Not that Zoom is unaware of concerns about its links to China. As per a recent SEC filing: “We have a high concentration of research and development personnel in China, which could expose us to market scrutiny regarding the integrity of our solution or data security features.” Huawei, the Chinese telecoms giant, faced such scrutiny in the U.S., to the point it’s been barred from working with any American government organization and has seen its smartphone sales dwindle in the country. 

In a blog post this week, Zoom said “it has never built a mechanism to decrypt live meetings for lawful intercept purposes, nor do we have means to insert our employees or others into meetings without being reflected in the participant list.” But Zoom is yet to release a transparency report showing how it deals with government requests. Other web giants, like Google, Microsoft and Facebook, all reveal when they give up information to different authorities.

What’s up with Zoom encryption?

Zoom had already been forced to apologize for misleading claims that it offered end-to-end encryption. 

With end-to-end encryption, the digital keys that lock up and open user data are only supposed to be generated and stored on the user’s computer or smartphone. In Zoom’s system, its own servers generate the keys and so it has access to them, meaning the audio and video of each call aren’t truly protected.

Marczak and Scott-Railton also found that Zoom was using weaker encryption – the AES-128 algorithm rather than AES-256 – to create those unique keys. And the keys were being shared in what’s known as Electronic Codebook (ECB) mode, they found. When ECB mode is turned on, it’s possible to glean information from within the supposedly-protected data without having to crack the keys. “That’s a gift to cryptanalysts,” notes professor Woodward. Both Woodward and Marczak also noted it’s unclear just how Zoom is generating keys and whether its methods were secure.

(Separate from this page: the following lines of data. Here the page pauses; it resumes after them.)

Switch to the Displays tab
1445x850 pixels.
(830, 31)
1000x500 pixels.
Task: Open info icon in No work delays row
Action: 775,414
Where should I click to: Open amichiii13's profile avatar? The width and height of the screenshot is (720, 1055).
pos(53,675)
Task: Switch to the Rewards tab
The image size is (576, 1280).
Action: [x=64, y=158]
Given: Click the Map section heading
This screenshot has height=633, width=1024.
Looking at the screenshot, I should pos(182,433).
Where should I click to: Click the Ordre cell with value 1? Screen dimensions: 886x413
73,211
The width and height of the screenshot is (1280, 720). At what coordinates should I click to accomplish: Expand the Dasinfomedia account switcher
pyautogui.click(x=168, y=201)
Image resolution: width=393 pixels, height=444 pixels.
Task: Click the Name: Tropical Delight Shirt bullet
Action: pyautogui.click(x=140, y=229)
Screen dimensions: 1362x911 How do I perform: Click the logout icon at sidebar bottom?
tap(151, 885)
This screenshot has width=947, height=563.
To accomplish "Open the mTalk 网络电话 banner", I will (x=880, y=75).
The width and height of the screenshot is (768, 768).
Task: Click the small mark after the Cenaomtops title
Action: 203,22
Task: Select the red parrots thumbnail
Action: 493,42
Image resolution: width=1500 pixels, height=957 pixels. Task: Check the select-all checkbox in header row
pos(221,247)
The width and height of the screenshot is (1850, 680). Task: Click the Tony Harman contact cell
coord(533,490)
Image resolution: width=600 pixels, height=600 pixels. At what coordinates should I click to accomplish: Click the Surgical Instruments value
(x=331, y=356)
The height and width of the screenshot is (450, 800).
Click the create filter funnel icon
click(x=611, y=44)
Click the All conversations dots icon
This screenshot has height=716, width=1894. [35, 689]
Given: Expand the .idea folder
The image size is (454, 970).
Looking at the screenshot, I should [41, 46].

Crucially, though, only those with a Zoom meeting password receive the key and guessing AES-128 keys is still incredibly hard. Given the keys change with each new conversation, cracking them in time should be infeasible in almost all scenarios.

And Marczak said that Zoom at least appeared to be working on addressing its security. In a blog post this week, Yuan said Zoom was pausing all feature development to focus on privacy and security. “The fact that Zoom recently voluntarily admitted that they don’t actually use end-to-end encryption, and committed themselves to make security and privacy improvements in their app, is an encouraging sign,” the researcher said.

Ultimately, anyone having sensitive conversations should therefore consider whether Zoom is suitable, he noted. “I would think very carefully before I used Zoom to communicate classified information, trade secrets, or confidential medical data,” Marczak said. “If you are a human rights defender, lawyer, journalist, or anyone else working on sensitive topics that you think a nation-state or other powerful adversary might be interested in, I would advise you to wait for Zoom to make security improvements in their app before you use it.”

And, as with any Zoom chat, it’d be wise to add a password to prevent any “Zoom bombers” ruining your self-quarantined fun.